Quello che Snowden ha visto e che descrive nel documentario è storia nota, ma sentirla raccontare da lui fa comunque un altro effetto: “Stiamo costruendo il più grande strumento di oppressione della storia dell’umanità. E le persone che lo dirigono si esentano da ogni responsabilità”. Lo strumento di oppressione di cui parla Snowden è la capacità di intercettare e raccogliere informazioni su tutti, in tutto il mondo. Questa gigantesca quantità di dati è archiviata e resa disponibile sempre, indipendentemente dal fatto di essere sospettati di qualche crimine.
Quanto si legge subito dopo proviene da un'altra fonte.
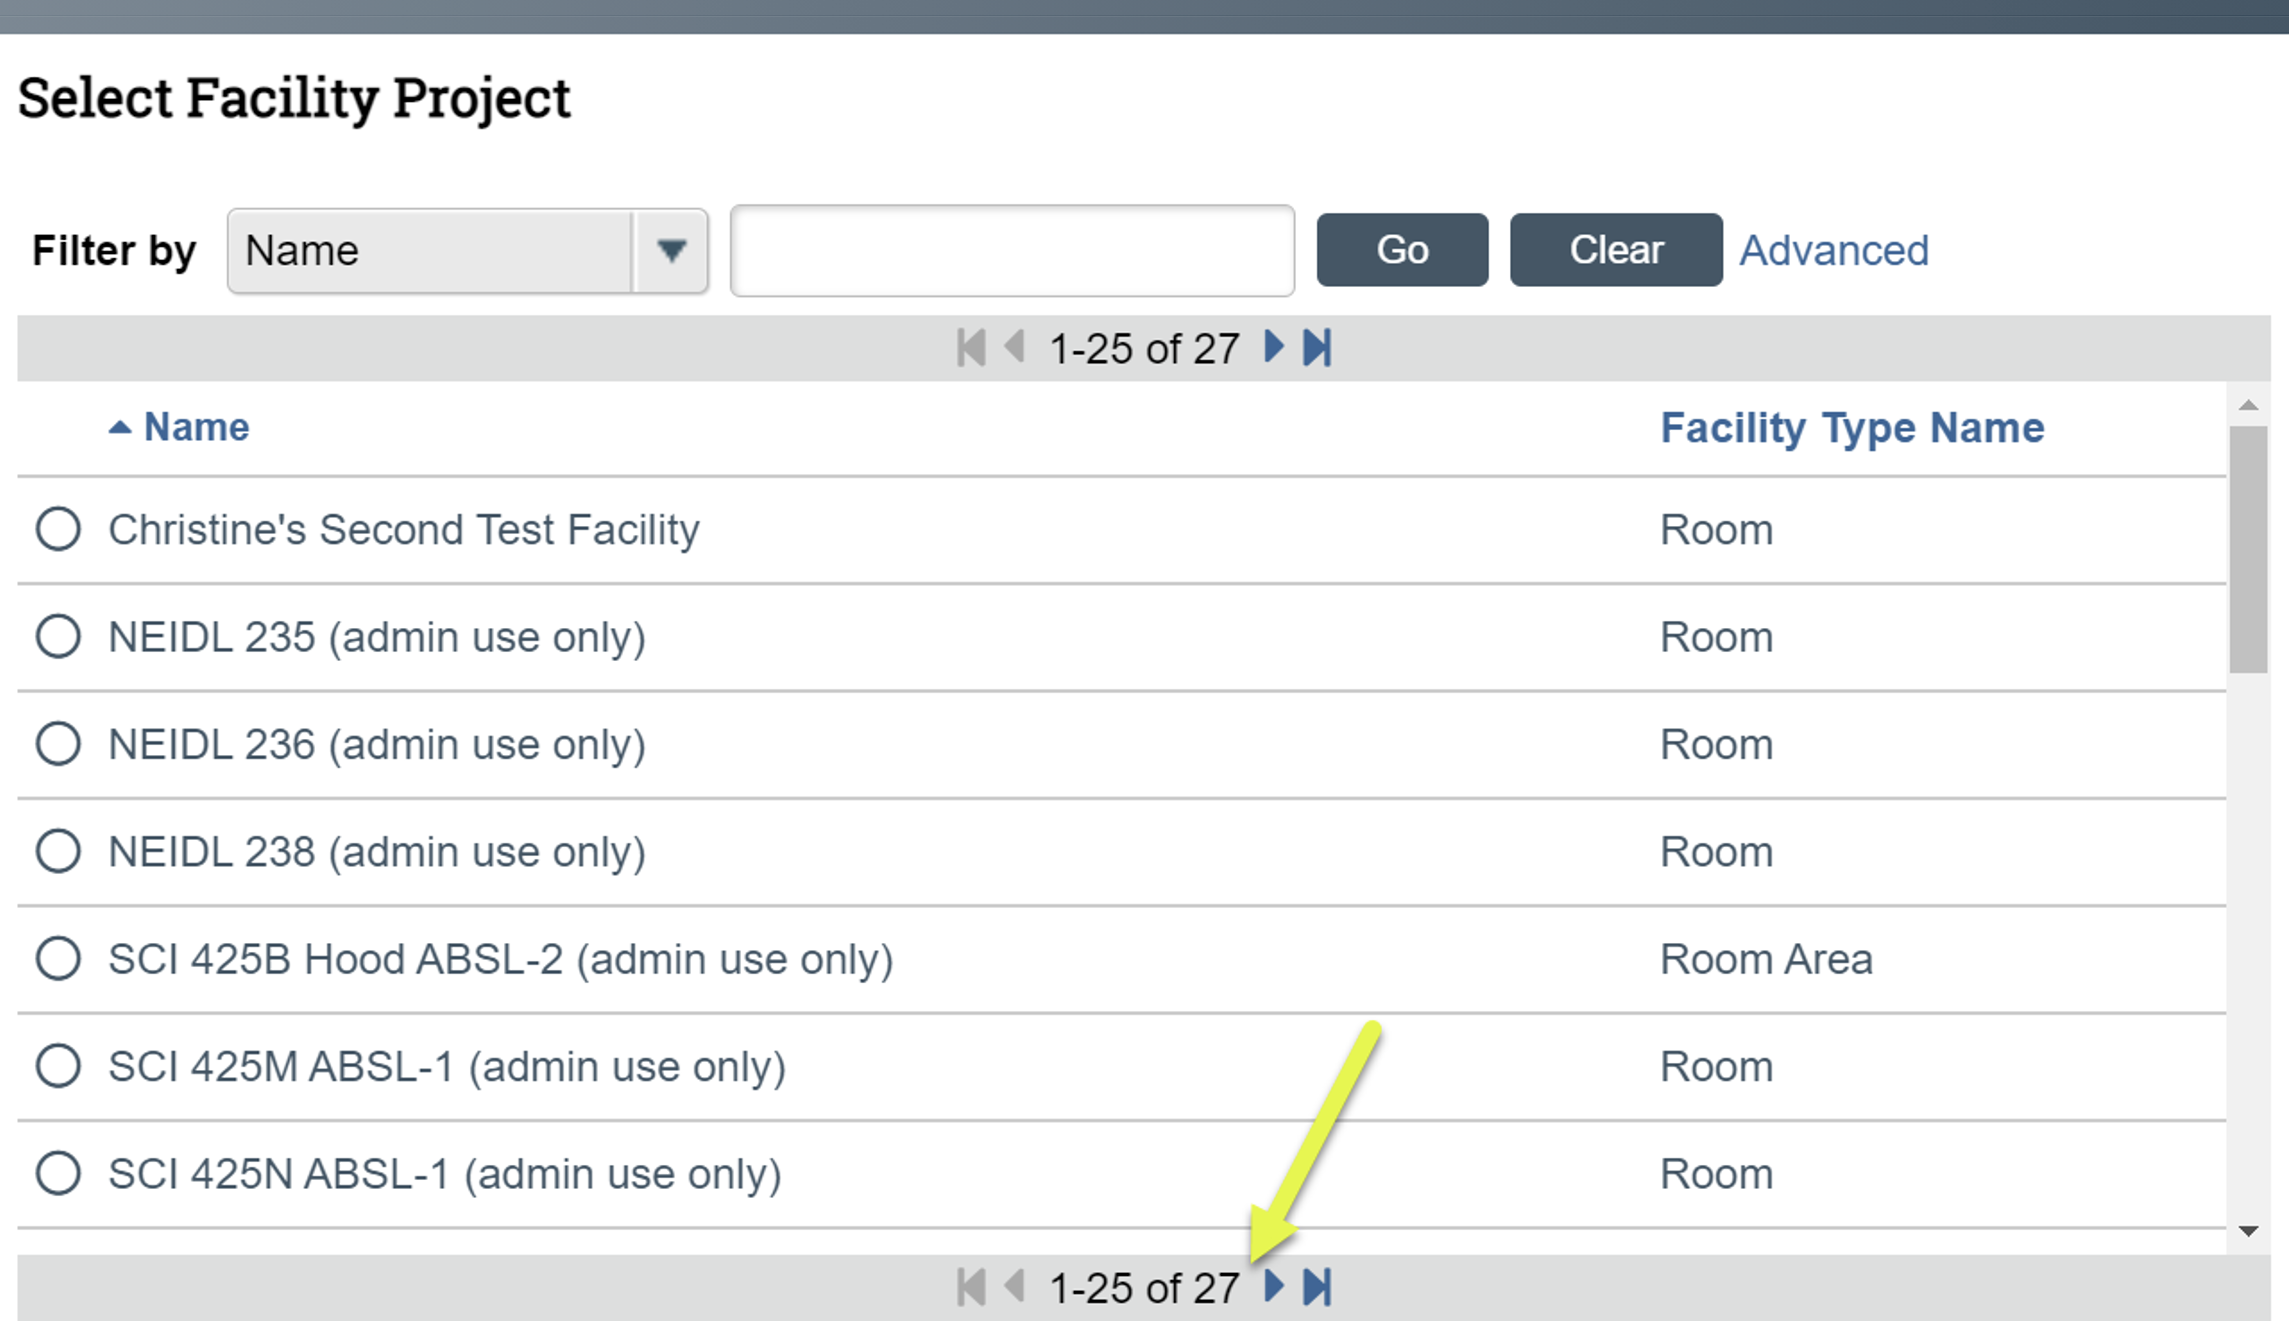Sort by Name column header
2290x1324 pixels.
pyautogui.click(x=197, y=427)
Ma nessuna ragione di sicurezza può giustificare la violazione di un diritto fondamentale, perché se non è garantito il diritto alla riservatezza siamo meno liberi, anche di dire quello che pensiamo.

Mai accetteremmo che un simile potere fosse concentrato nelle mani di qualcuno, singoli stati o organizzazioni internazionali. Eppure, poco alla volta, abbiamo accettato che finisse nelle mani degli Stati Uniti. Oggi Barack Obama non ci sembra minaccioso, ma cosa succederebbe se al potere ci fosse qualcun altro? Se aspettiamo di scoprirlo potrebbe essere troppo tardi.